Giuliani's lawyer, Robert Costello, told The Times that Giuliani was "not concerned about this investigation, because he didn't do anything wrong and that's been our position from Day 1."

Yovanovitch and other witnesses testified during Trump's impeachment proceedings last year that Giuliani embarked on a smear campaign against the ambassador after she refused to let him use the US Embassy in Ukraine in his efforts to obtain political dirt on Joe Biden and his son Hunter ahead of the 2020 election.

Yovanovitch characterized the smear campaign against her as based on "false claims by people with clearly questionable motives," and said she felt "shocked" and "threatened" by the attacks against her. She was abruptly recalled in April 2019 and terminated the following month.

Giuliani's hunt for dirt was part of the Trump administration's shadow foreign-policy channel with respect to Ukraine — a top-down effort that included the president's attempt to strong-arm the Ukrainian government into launching politically motivated investigations against the Bidens to help Trump's reelection bid. While pressuring the Ukrainian government, Trump froze nearly $400 million in vital military aid and dangled a White House meeting that Ukrainian President Volodymyr Zelensky desperately sought.

CNN reported last month that in recent weeks, FBI agents in New York had gotten in touch with witnesses to ask about the former New York mayor's work in Ukraine and about any possible links to Russian intelligence.

US intelligence agencies cautioned the White House last year that Russian operatives were using Giuliani to funnel disinformation to Trump. The warning came after intercepted communications showed that Giuliani interacted with multiple people who had ties to Russian intelligence when he traveled to Ukraine to look for dirt on the Bidens.

Among the people Giuliani met with was a Ukrainian national named Andrii Derkach, who has since been sanctioned by the Treasury Department, accused of acting as a Russian agent and spreading disinformation about the Bidens and the 2020 election.

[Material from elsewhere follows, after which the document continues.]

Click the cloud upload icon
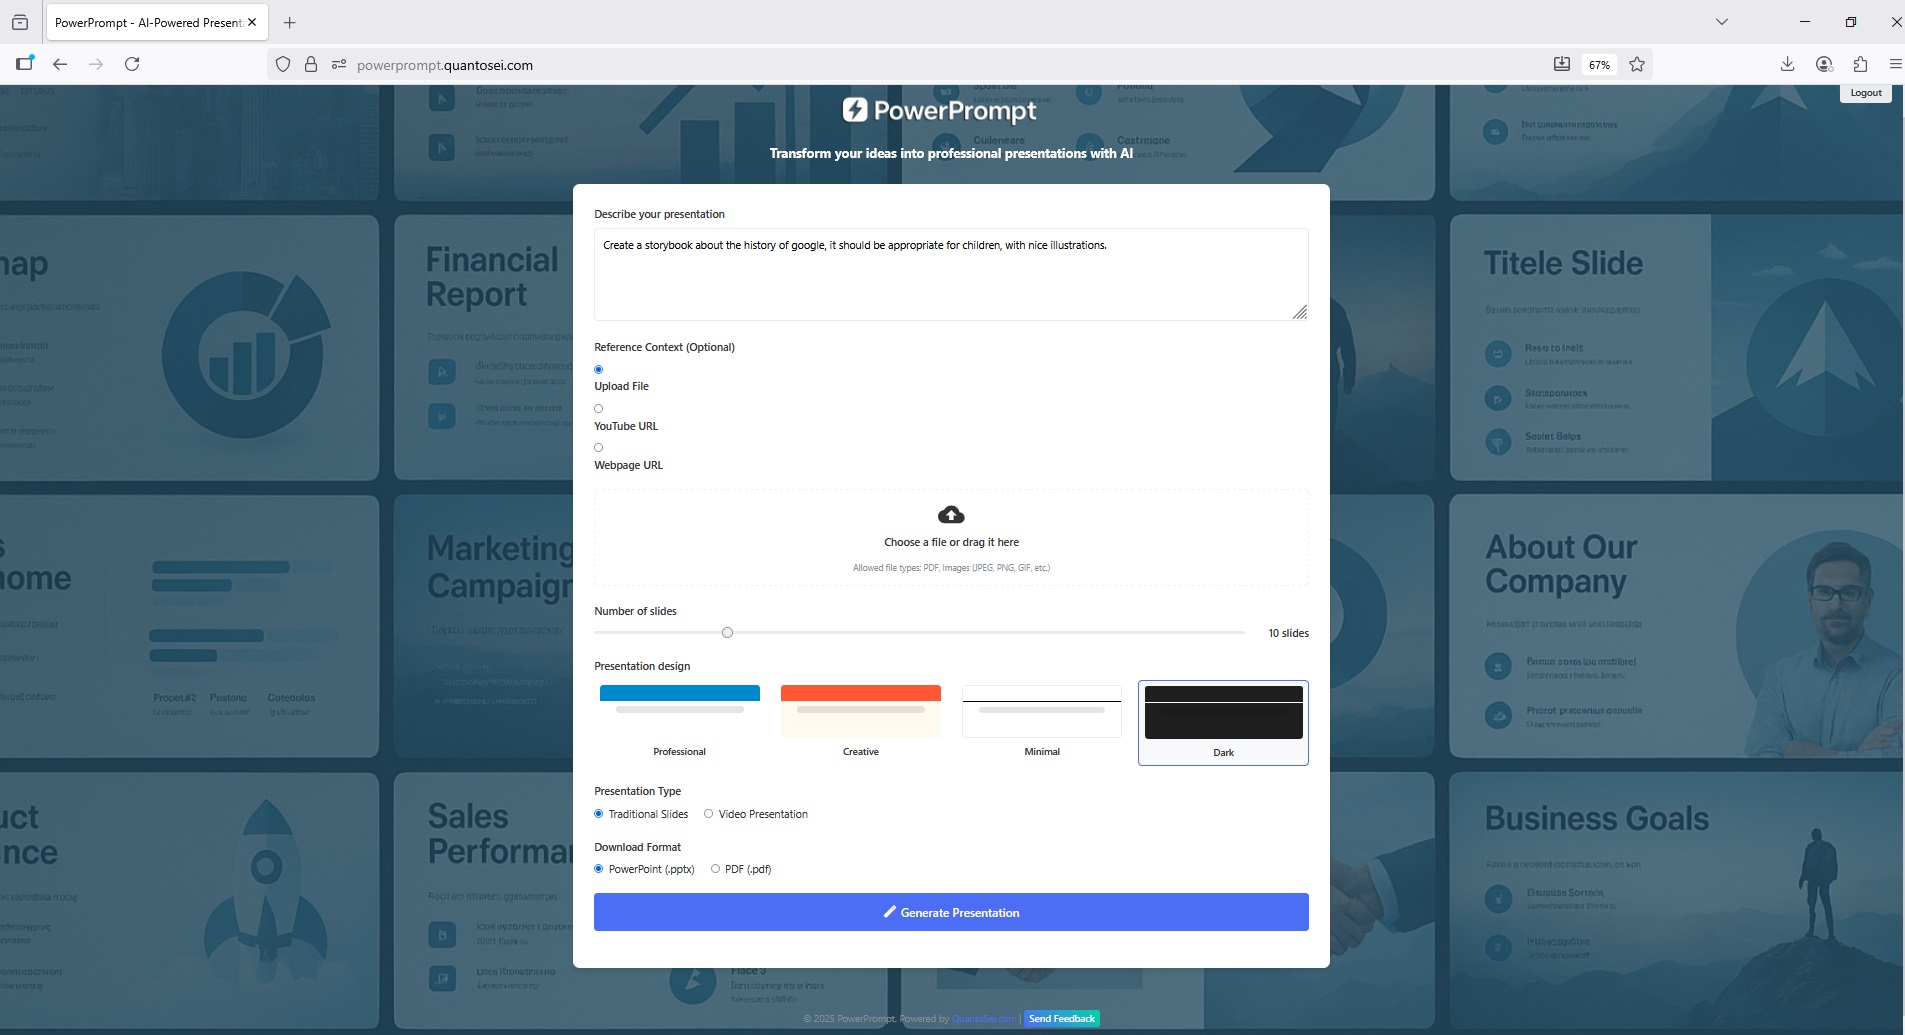Image resolution: width=1905 pixels, height=1035 pixels. 951,515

Giuliani has been reluctant to acknowledge Derkach as a Russian agent, telling The Daily Beast in an October interview that "the chance that Derkach is a Russian spy is no better than 50/50."

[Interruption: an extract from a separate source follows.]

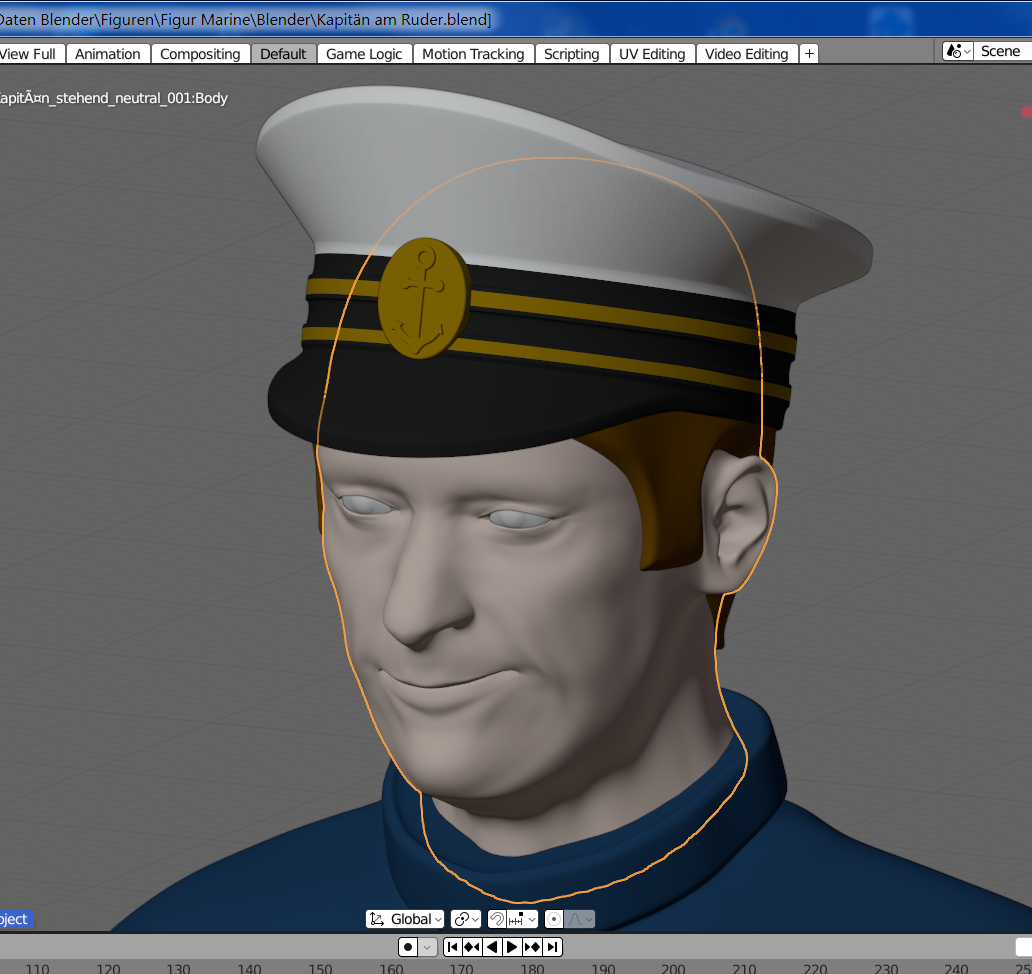This screenshot has width=1032, height=974.
Task: Toggle proportional editing
Action: pos(553,919)
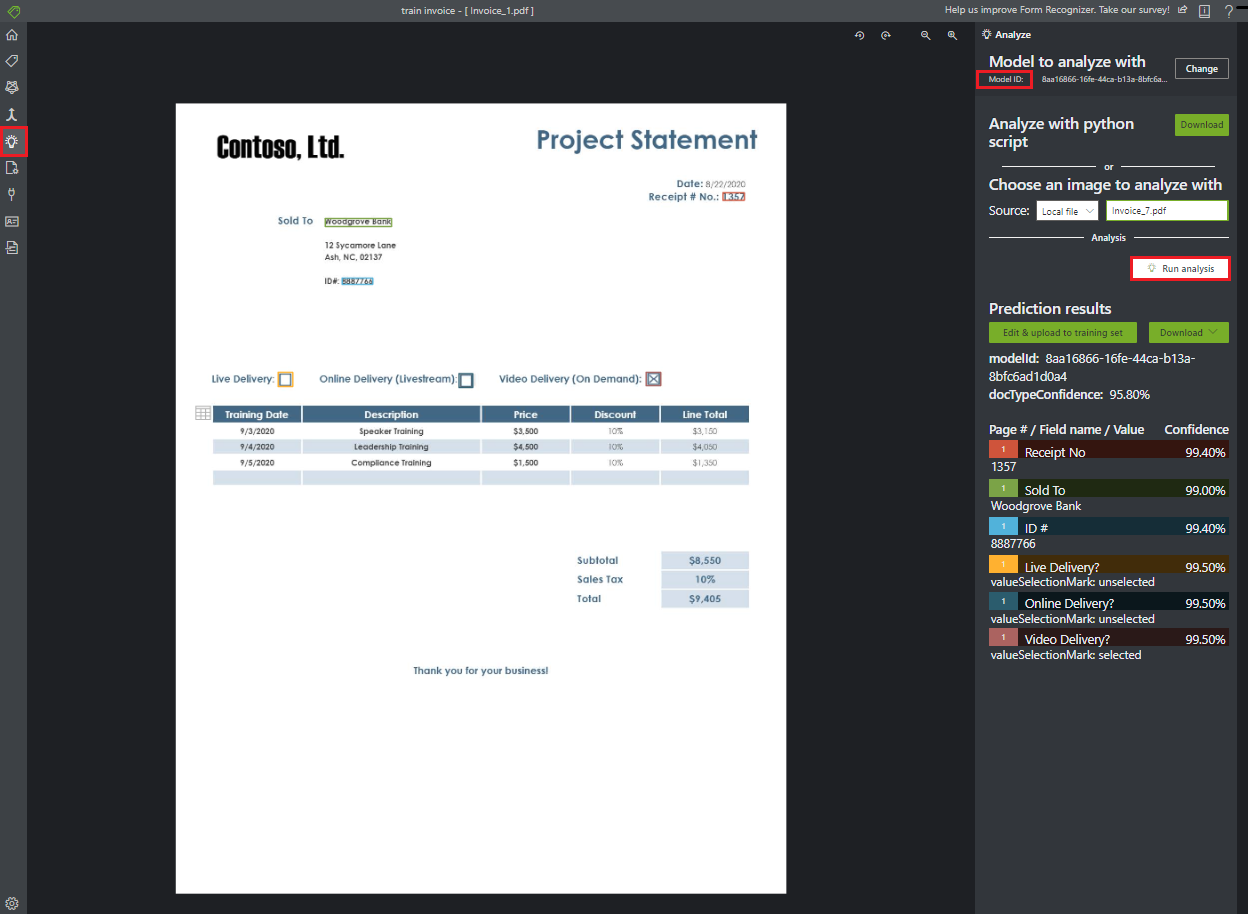
Task: Click the table grid icon beside Training Date
Action: pyautogui.click(x=202, y=413)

The Washington Post reported in October that Trump brushed off warnings about Giuliani's vulnerability to being exploited by foreign intelligence, shrugging and saying, "That's Rudy."

Giuliani's ties to Russian interests were thrust back into the spotlight this fall when he coordinated a widely discredited New York Post story purporting to show "smoking-gun" emails between Hunter Biden and a senior Burisma Holdings executive about setting up a meeting with Joe Biden when he was the vice president in 2015.

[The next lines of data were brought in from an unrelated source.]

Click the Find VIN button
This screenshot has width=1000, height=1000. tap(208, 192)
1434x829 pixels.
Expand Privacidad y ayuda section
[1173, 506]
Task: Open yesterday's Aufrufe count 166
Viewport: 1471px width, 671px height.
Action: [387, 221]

Giuliani, Trump, and their allies seized on the story and said it proved that Biden inappropriately leveraged his government position to shut down a criminal investigation into Burisma to protect Hunter, who was on Burisma's board at the time.

As Business Insider reported, there is no evidence that these claims hold merit, and they've been debunked by intelligence assessments, news reports, congressional investigations, and witness testimony. Shortly after the story was published, NBC News reported that federal authorities were investigating whether the emails, which the Post said it obtained from a thumb drive Giuliani turned over, were part of a foreign influence operation.

Giuliani is now spearheading the Trump campaign's faltering legal effort to overturn the results of the 2020 election. The campaign and Republican officials have filed more than two dozen lawsuits but haven't won a single case.

On Monday, Giuliani appeared at an event with Arizona state legislators where he alleged a broad and baseless conspiracy theory about voter fraud and election rigging that he said was proof that the election results were illegitimate.

Also on Monday, the battleground states of Michigan, Wisconsin, Pennsylvania, Arizona, Nevada, and Georgia certified their election results, cementing Biden's victory.

Giuliani pushed back on The Times' report on Tuesday and denied that he spoke to Trump about a pardon.

"#FakeNews NYT lies again. Never had the discussion they falsely attribute to an anonymous source," he tweeted. "Hard to keep up with all their lies."